Intertidal rock platform ecosystems are among some of the most productive ecosystems in the world and facilitate vital transfer of nutrients and energy (Paine 1994; Vinagre et al. 2018). Intertidal platforms support diverse invertebrate assemblages in dynamic conditions that require species to be resilient against fluctuations in wave exposure, temperature and hypoxia (Benedetti-Cecchi 2014; Collins, Clark, and Truebano 2023; Scrosati and Ellrich 2024). Harsh conditions tend to filter organism and ecosystem functions more strongly, making intertidal ecosystems ideal for gaining insights into future climate change responses of invertebrates, as species already live close to their tolerance limits (Helmuth et al. 2006; Swenson, Anglada-Cordero, and Barone 2011; Siefert et al. 2013). Currently, our understanding of coastal functional ecology is relatively limited for invertebrates other than corals (Przeslawski et al. 2008; McWilliam et al. 2018; Floyd et al. 2020).

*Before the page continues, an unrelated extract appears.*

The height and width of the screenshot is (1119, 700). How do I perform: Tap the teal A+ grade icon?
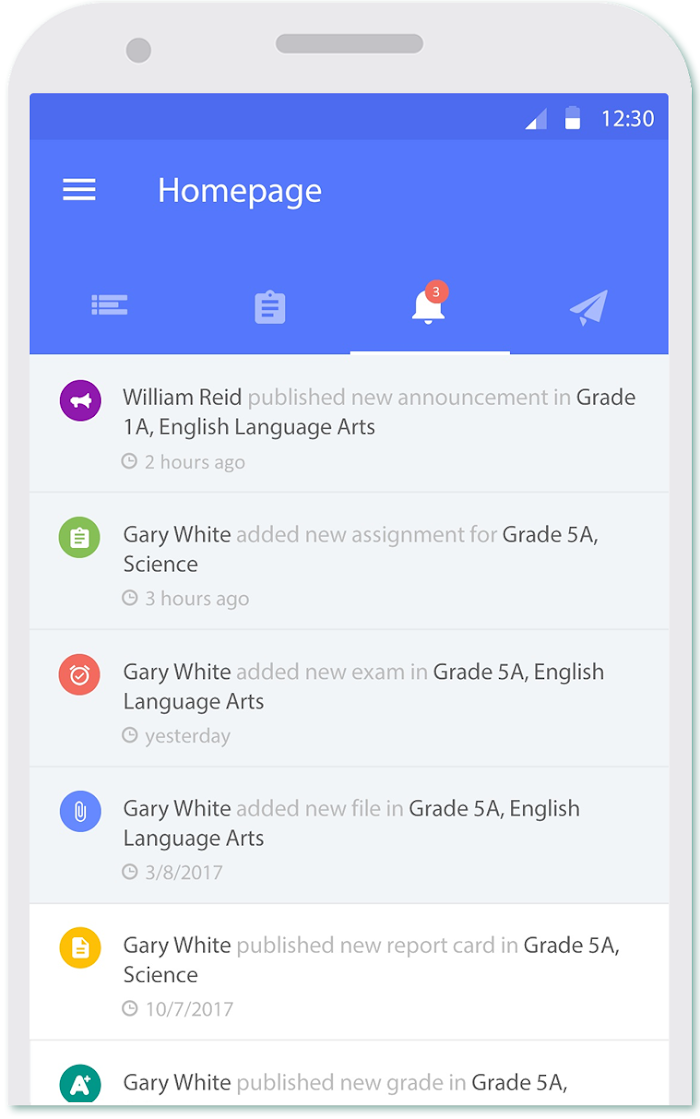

Gastropods form a diverse and ecologically significant part of intertidal assemblages (Underwood 2000; Miloslavich et al. 2013). From a functional perspective, gastropods are unique because of their ubiquity and abundance, meaning they perform and contribute to a variety of ecological functions (Paine 1994; Benedetti-Cecchi 2014). The dominance of gastropods in assemblages makes them a valued source of food for higher consumers (both terrestrial and marine), while also interacting and influencing trophic dynamics through grazing and predation (Ellis et al. 2007; Vinagre et al. 2018; Belen 2019). Gastropods help to maintain the dynamics and structure of intertidal communities through their boring and grazing behaviour, which manipulates habitat complexity and provides microhabitats for other organisms (Przeslawski et al. 2008; Belen 2019). The relatively short life spans and limited mobility of gastropods make them vulnerable to unfavourable conditions (Przeslawski et al. 2008; Beauchard et al. 2017). The lack of functional analyses of gastropods currently hinders our understanding of their functional roles in the intertidal environment (Floyd et al. 2020).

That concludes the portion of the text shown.